平成22年度税制改正において、清算所得課税が廃止されたことに伴って、連結子法人の解散(合併又は破産手続き開始の決定を除きます)は、連結グループからの離脱事由とならないこととされました。そのため、連結子法人が合併又は破産手続き開始決定以外の事由で解散したのであれば、連結グループからの離脱はなく、連結納税の適用対象となります。後に、残余財産が確定した日の翌日に連結納税の承認が取り消されたものとみなされますから、そのときに連結グループから離脱します。
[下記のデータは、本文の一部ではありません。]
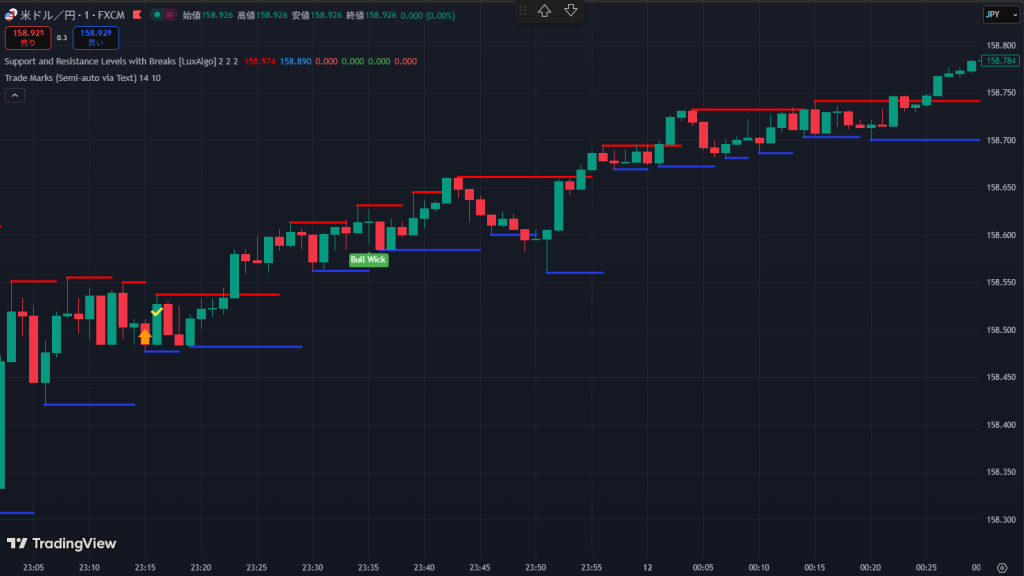
Task: Toggle the green market status indicator
Action: click(x=157, y=15)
連結子法人が連結グループから離脱するケースとして、国税庁長官の職権により連結納税の承認が取り消される場合(法人税法第4条の5第1項)及び連結納税の承認が取り消されたとみなされる場合(法人税法第4条の5第2項)が存在します。

1.国税庁長官の職権により連結納税の承認が取り消される場合
 国税庁長官は、連結法人について次のような事実があるときに、連結納税の承認を取り消すことができます。
・連結事業年度に係る帳簿書類の備え付け、記録又は保存が財務省令で定めるところに従って行われていないこと。
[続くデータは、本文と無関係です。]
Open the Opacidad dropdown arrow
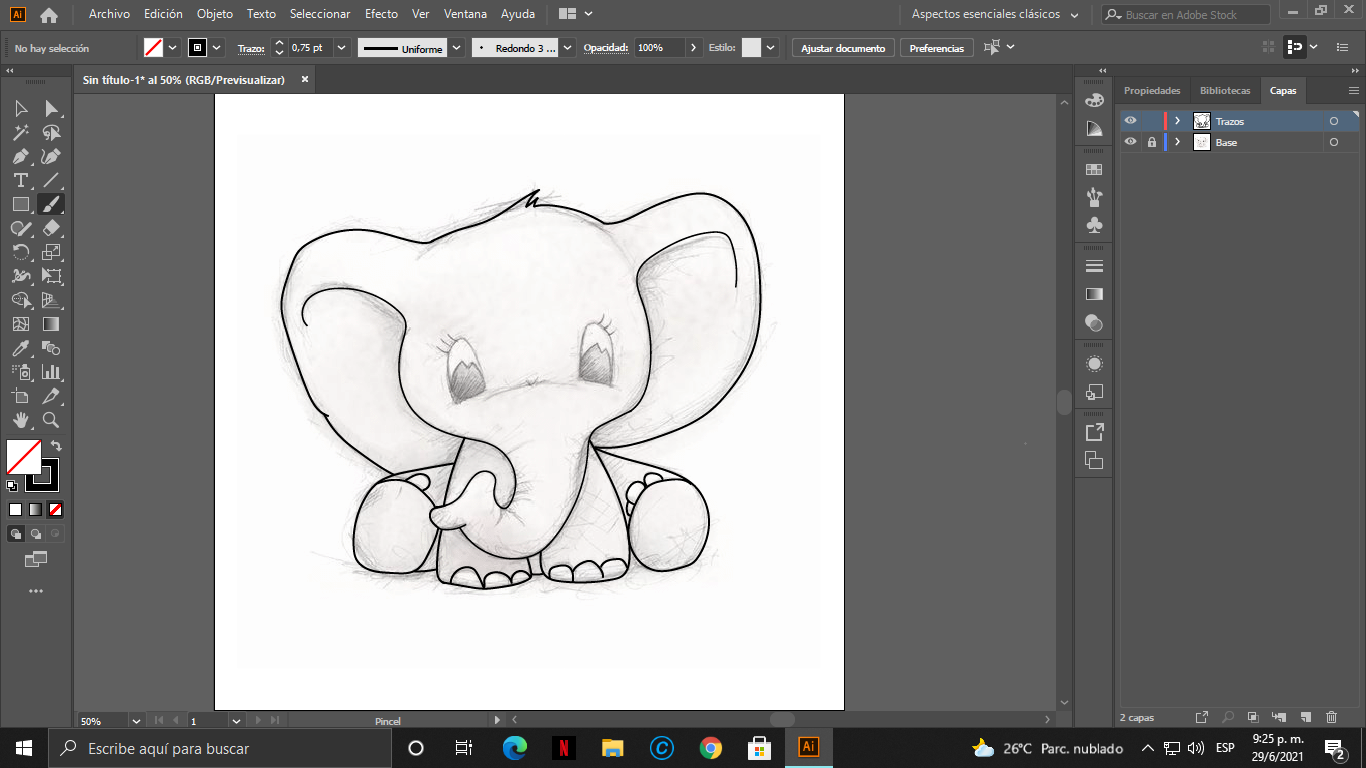 [x=694, y=48]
・連結事業年度に係る帳簿書類について国税庁長官、国税局長又は税務署長の指示に従わなかったこと。
・連結事業年度に係る帳簿書類に取引の全部又は一部を隠ぺいし又は仮装して記載し又は記録し、その他その記載又は記録をした事項の全体についてその真実性を疑うに足りる相当の理由があること。

2.連結納税の承認が取り消されたとみなされる場合
 次のような事実が発生したときに、連結子法人の連結納税の承認が取り消されたものとみなされます。
・連結親法人と法人(普通法人又は協同組合等に限ります)との間に当該法人による完全支配関係が生じたこと。
・連結子法人がなくなったことにより、連結法人が連結親法人のみとなったこと。
・連結子法人の解散(合併又は破産手続き開始の決定による解散に限ります)又は残余財産の確定。
・連結子法人が連結親法人との間に当該連結親法人による連結完全支配関係を有しなくなったこと。
・連結親法人が公益法人等に該当することとなったこと。
・連結親法人と法人(公益法人等に限ります)との間に当該法人による完全支配関係がある場合において、当該法人が普通法人又は協同組合等に該当することとなったこと。